__WORK TO BE COMPLETED__.
State how many lines in the records below contain the string "link", counting only matches in the same case. Give the number alone.

┌──

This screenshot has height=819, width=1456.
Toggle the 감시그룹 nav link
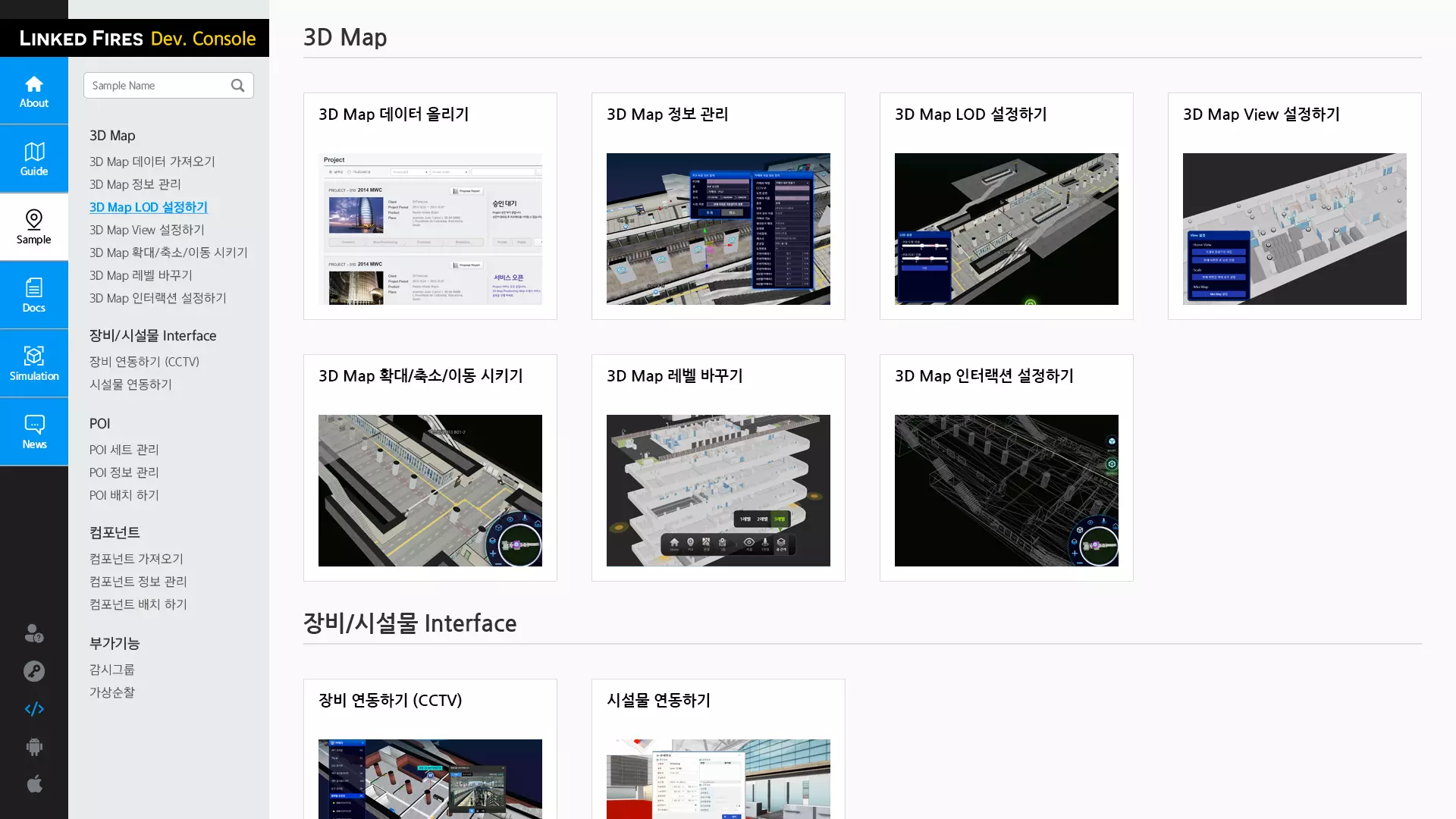pos(113,669)
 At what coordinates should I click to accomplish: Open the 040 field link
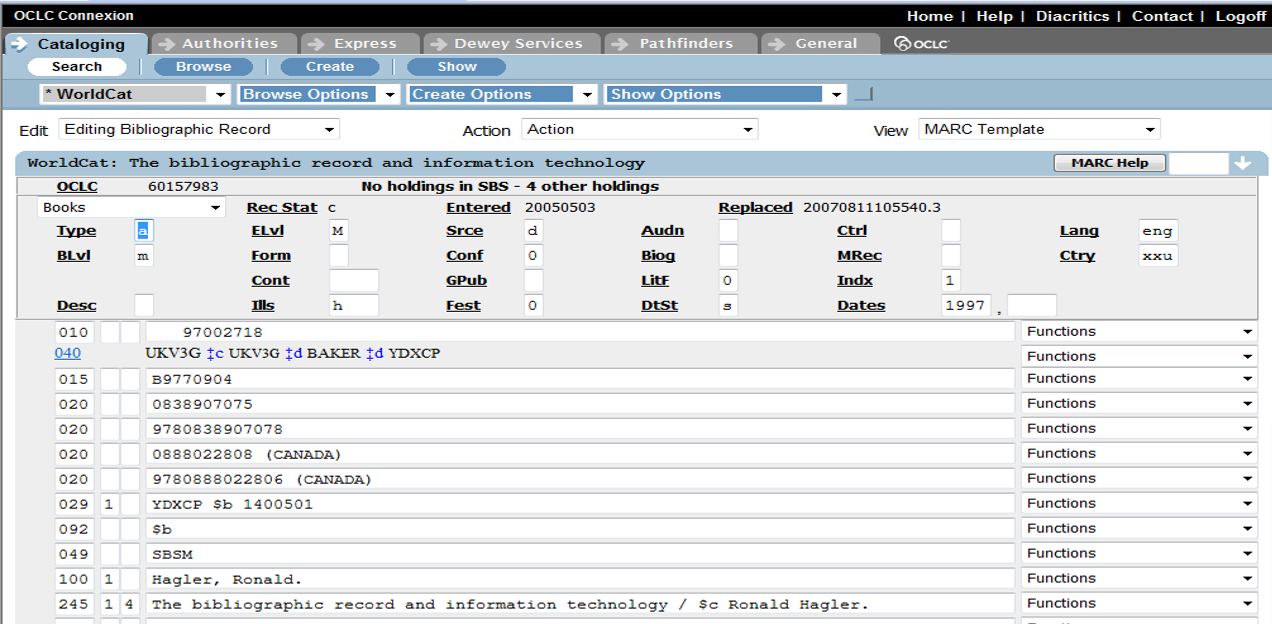[68, 353]
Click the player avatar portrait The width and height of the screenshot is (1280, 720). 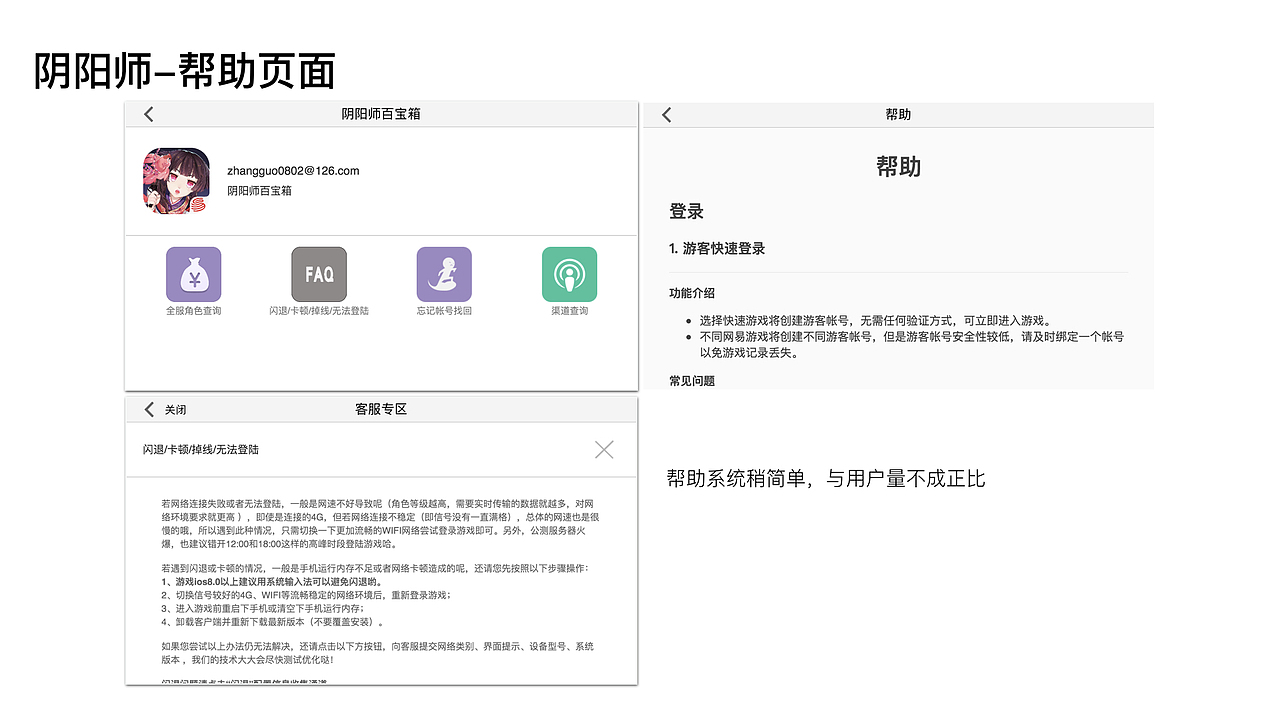tap(178, 182)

└──

__TASK SOLUTION__.
2